NCIN provides grants to schools of nursing to support individual scholarships of up to $10,000 for college graduates with degrees in other fields. Scholarships go to students who are either from disadvantaged backgrounds, or are from groups underrepresented in nursing. Scholarship recipients enroll in accelerated nursing programs, on track to receive degrees within 18 to 24 months. The model “maximizes impact on the nursing profession,” DeWitty explained. NCIN is housed at the American Association of Colleges of Nursing in Washington, D.C.
Since its first grants in 2008, NCIN has supported programs at 84 schools of nursing around the nation, making grants to large institutions, including Duke and the University of Texas at Austin, and smaller schools, including Shenandoah University in Winchester, Virginia. In the program’s first year, 28.3 percent of NCIN’s students were Black, and 14.8 percent were Hispanic. Of the 45.8 percent of students who identified themselves as White, nearly 70 percent were male. By the end of this second year of grants, a total of $14.06 million in scholarship funding will have been distributed to 1,406 entry-level nursing students.

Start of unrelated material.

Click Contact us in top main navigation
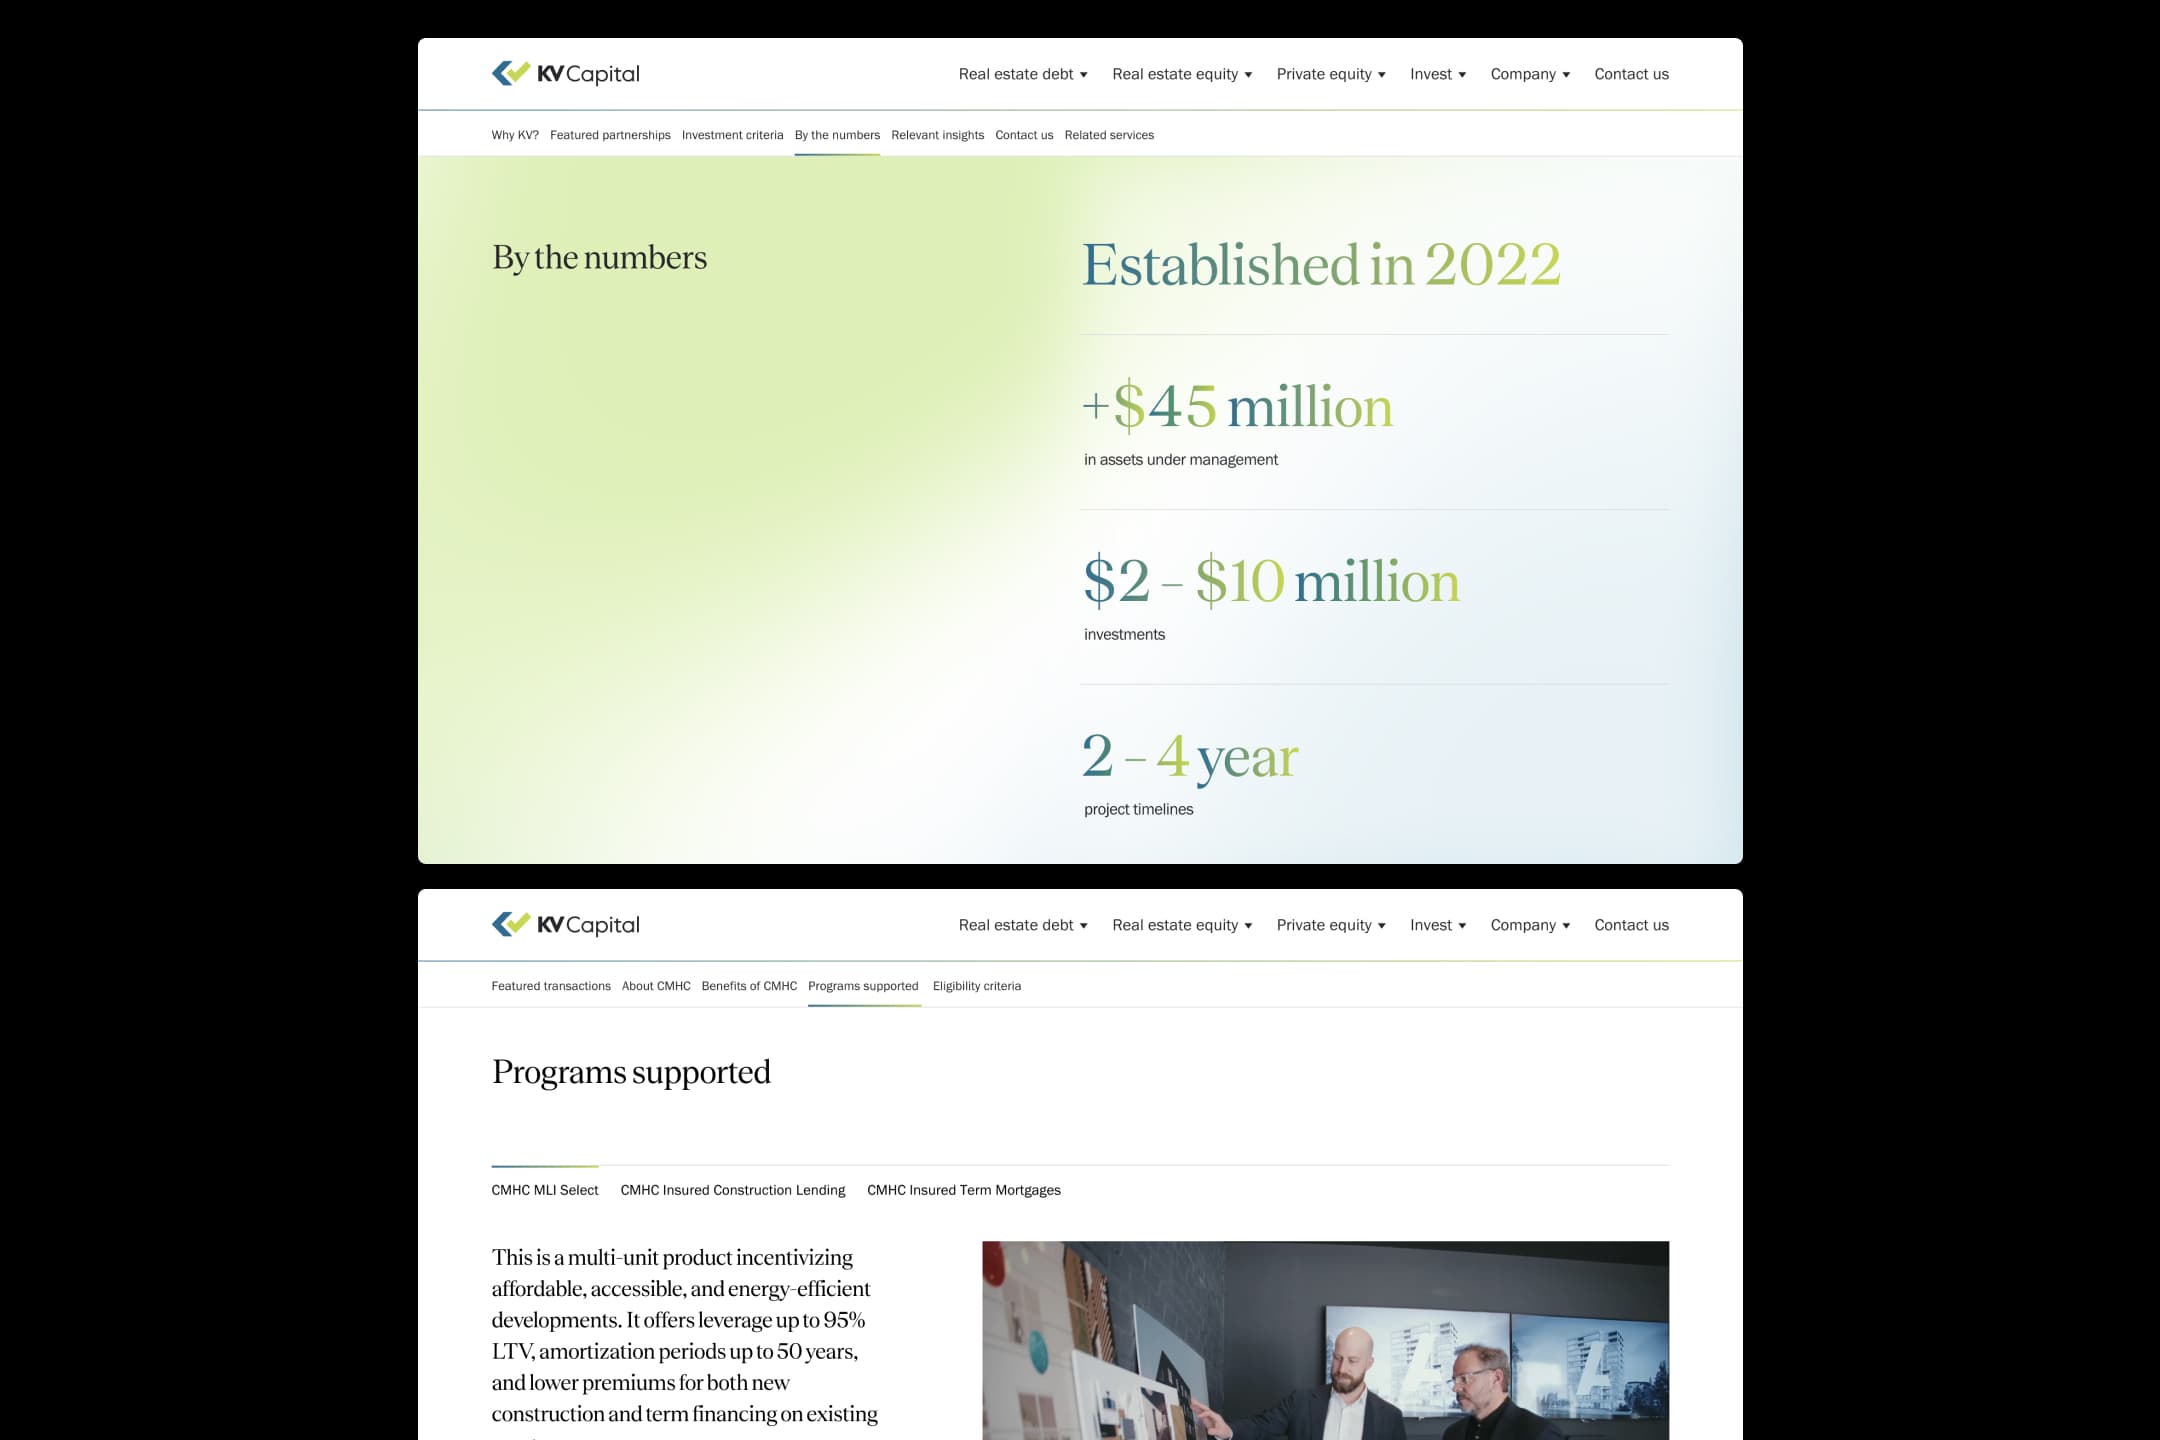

At the NABJ symposium, DeWitty shared the stage with former Secretary of Health and Human Services Secretary Louis Sullivan, M.D., who noted that “Nurses are the backbone of the system, providing 80 percent of the care.” Sullivan went on to discuss concerns about diversifying the pipeline of African-American physicians. Reporters asked the two presenters a variety of questions related to students’ preparation for study in the health professions, online education trends, the capacity of nursing and medical schools to teach the growing numbers of aspiring nurses and doctors, and the cultural competency of White health professionals.